Legend has it that Childe was in a party hunting on the moor when they were caught in some changeable weather. Childe became separated from the main party and was lost. In order to save himself from dying of exposure, he killed his horse, disembowelled it and crept inside the warm carcass for shelter. He nevertheless froze to death, but before he died, he wrote a note to the effect that whoever should find him and bury him in their church should inherit his Plymstock estate.
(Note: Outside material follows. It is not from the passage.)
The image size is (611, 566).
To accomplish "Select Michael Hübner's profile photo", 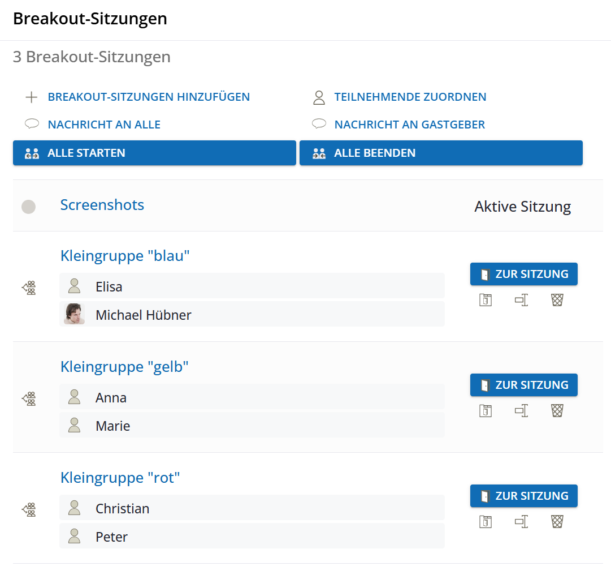I will (x=74, y=314).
His body was found by the monks of Tavistock Abbey, who started to carry it back. However, they heard of a plot to ambush them by the people of Plymstock, at a bridge over the River Tavy. They took a detour and built a new bridge over the river, just outside Tavistock. They were successful in burying the body in the grounds of the Abbey and inherited the Plymstock estate.
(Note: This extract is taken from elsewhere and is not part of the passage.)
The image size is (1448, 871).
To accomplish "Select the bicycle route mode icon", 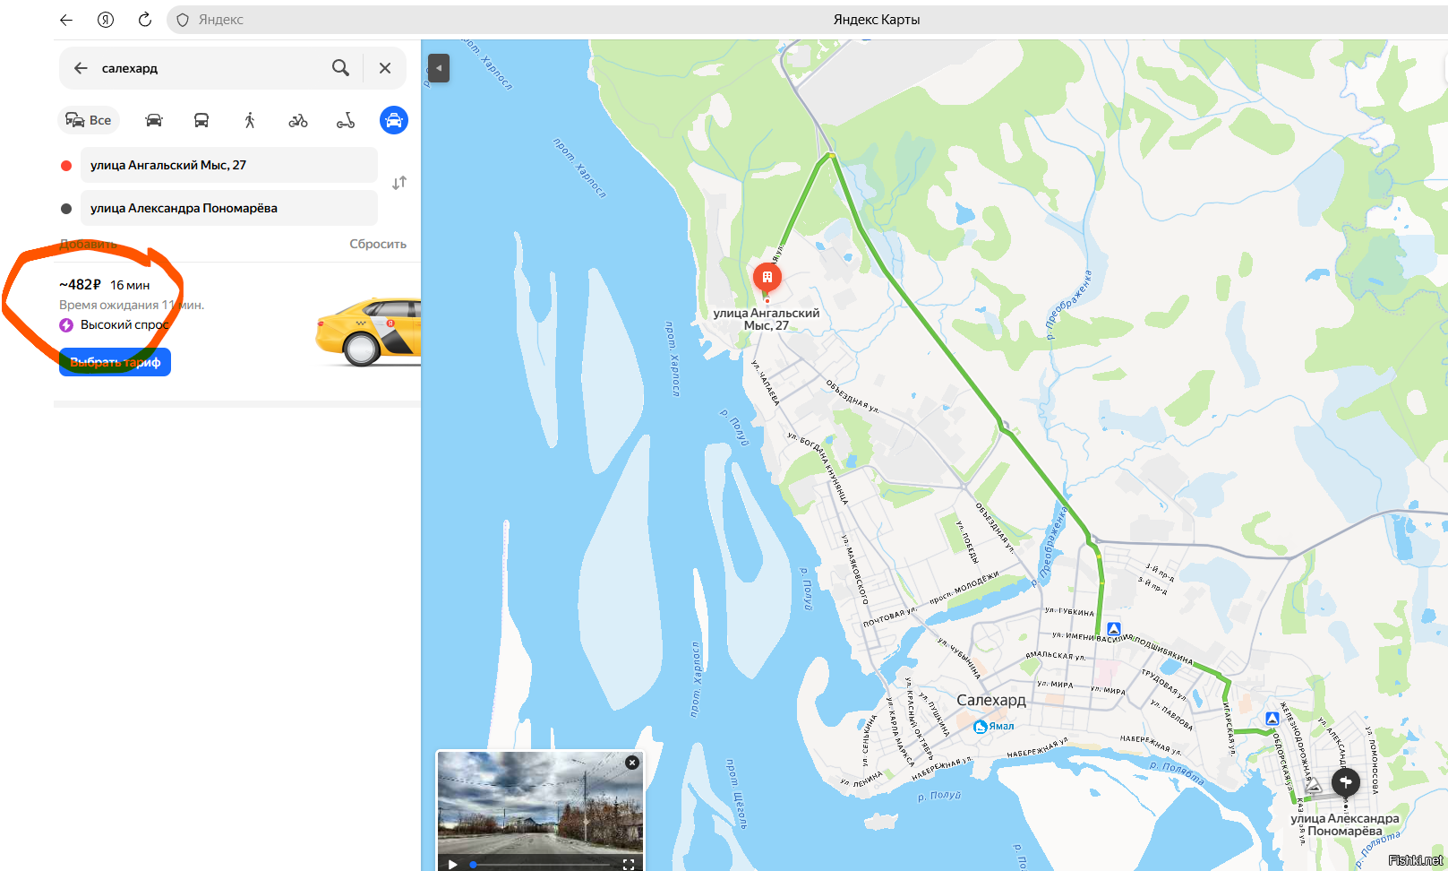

The first account of this story is to be found in Risdon's Survey of Devon which was completed in around 1632:

It is left us by tradition that one Childe of Plimstoke, a man of fair possessions, having no issue, ordained, by his will, that wheresoever he should happen to be buried, to that church his lands should belong. It so fortuned, that he riding to hunt in the forest of Dartmore, being in pursuit of his game, casually lost his company, and his way likewise. The season then being so cold, and he so benumed therewith, as he was enforced to kill his horse, and embowelled him, to creep into his belly to get heat; which not able to preserve him, was there frozen to death; and so found, was carried by Tavistoke men to be buried in the church of that abbey; which was so secretly done but the inhabitants of Plymstoke had knowledge thereof; which to prevent, they resorted to defend the carriage of the corpse over the bridge, where, they conceived, necessity compelled them to pass. But they were deceived by guile; for the Tavistoke men forthwith built a slight bridge, and passed over at another place without resistance, buried the body, and enjoyed the lands; in memory whereof the bridge beareth the name of Guilebridge to this day.

Finberg pointed out, however, that a document of 1651 refers to Tavistock's guildhall as Guilehall, so Guilebridge is more likely to be guild bridge, probably because it was built or maintained by one of the town guilds.

===In popular culture===
Devon folk singer Seth Lakeman sang about Childe the Hunter on his 2006 album Freedom Fields.